One of the greatest pleasures of owning the Lookout is the annual olive harvest. The garden was just bare earth when we bought it - the only green thing being a single olive tree. It was probably that tree that sold us the villa. Well, that and the sea view. I’d always been fascinated by olive trees. This one, I’m told, is around 120 years old. Which makes it a youngster - many of the really big, gnarled looking ones were around in biblical times. If St. Paul really came to Cyprus there are trees alive today under which he might well have rested. Now we have landscaped the garden and added two more trees. We've given a new home to an unwanted seventy year old (prime fruit bearing age!), which we transplanted in the nick of time from a few miles away where it was standing in the way of a property developer. The third is a five year old stick, which managed to produce about 10 olives last year. This was its best crop yet. They say in Cyprus that you plant olive trees for your grandchildren...
Olive tree crops tend to run according to various cycles. Each individual tree will have a good year, followed by a less good year, followed by a bumper crop. Except it won't necessarily be in that order. There are also collective good years and bad years for all the olive trees in Cyprus. So if you get your individual tree's bumper crop year in the same year as a generally good harvest, you will have more olives than you know what to do with. I always arrange a trip to pick the olives at the end of October or start of November. October is a lovely month in Cyprus - the weather is generally like a perfect English summer's day. It's then a case of persuading friends and family to help lay sheets on the ground and "comb" the olives out of the trees. Picking is actually quite fun work which has been done more or less the same way for generations - so different to my day-job working in an office. It takes 8-10 hours for each tree (the big trees, that is - the little tree takes less than a minute. We get two different types of olive - green and black. And that's not because we have a green olive tree and a black olive tree. There are no such things - they are not like apples. Green olives are those which are picked before they are ripe. Which means we spend a couple of evenings sorting olives into buckets by their colour. This process is especially pleasurable if accompanied by a bottle of the excellent local "Levant" wine. This is actually grown in the vineyard next door to the Lookout.

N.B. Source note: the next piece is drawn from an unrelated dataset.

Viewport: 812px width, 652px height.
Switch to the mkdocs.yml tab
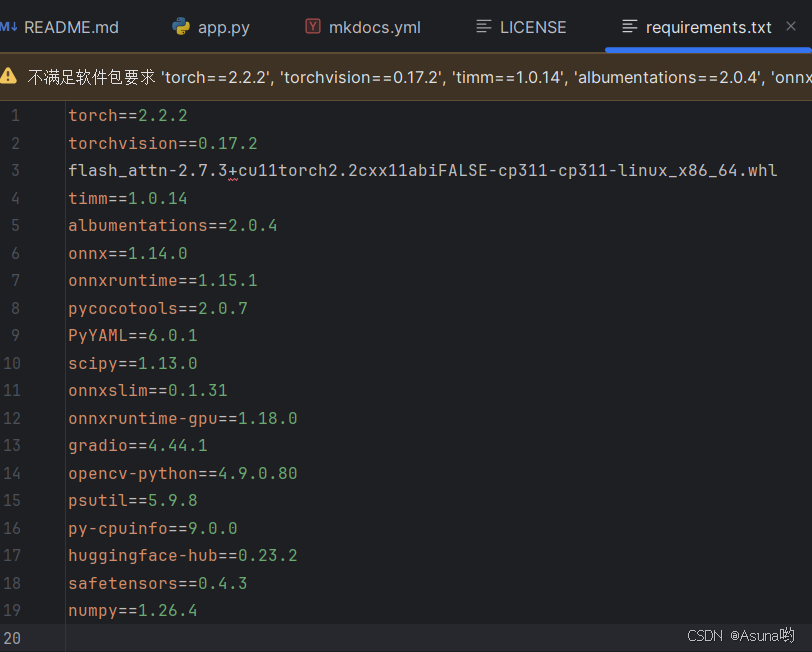372,27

The following day, I take a suitcase full of black olives to the olive press in nearby Karsayaka. The deal is that they will squeeze them for free, but they keep half the oil. Which is fine - I will still come away with five or six one litre bottles. The olives that remain need to be cured using one of the many ancient Cypriot methods. This one was taught to me by an old lady from the village and it works well. Every single green olive needs to be slit from top to bottom. This takes hours, and is a great reason for taking your mother-in-law on holiday. At this stage, they are rock solid and disgustingly bitter, as Les Dawson would have said. Once this is done, the olives (both green and black) should be put in buckets of fresh water, which must be changed every day for two weeks. During this period, I will normally have to fly home. Luckily, HM Customs have no problem with two suitcases full of olives - the bigger problem is the weight limit on the aircraft. I have travelled with carrier bags of olives stuffed into coat pockets. Once home, the process continues. After the fresh water period, you have to place the olives in a salt water and vinegar brine. The old lady at the olive press initially told me to “use an egg”. After much confusion, it eventually turned out that what she meant was that the brine needed to have enough salt added that a fresh egg would float. Every two weeks, you replace the brine, until eventually, after about 8 weeks the olives taste just right. At this point, you make a final brine, and add this with the olives to jars with a sprig of rosemary and a dash of olive oil. It’s a long and complicated process, but it is a wonderful way to feel in touch with The Lookout all year around. Jars of home-grown olives are the perfect gift for friends - and it’s a lovely talking point at our dinner parties at home in London.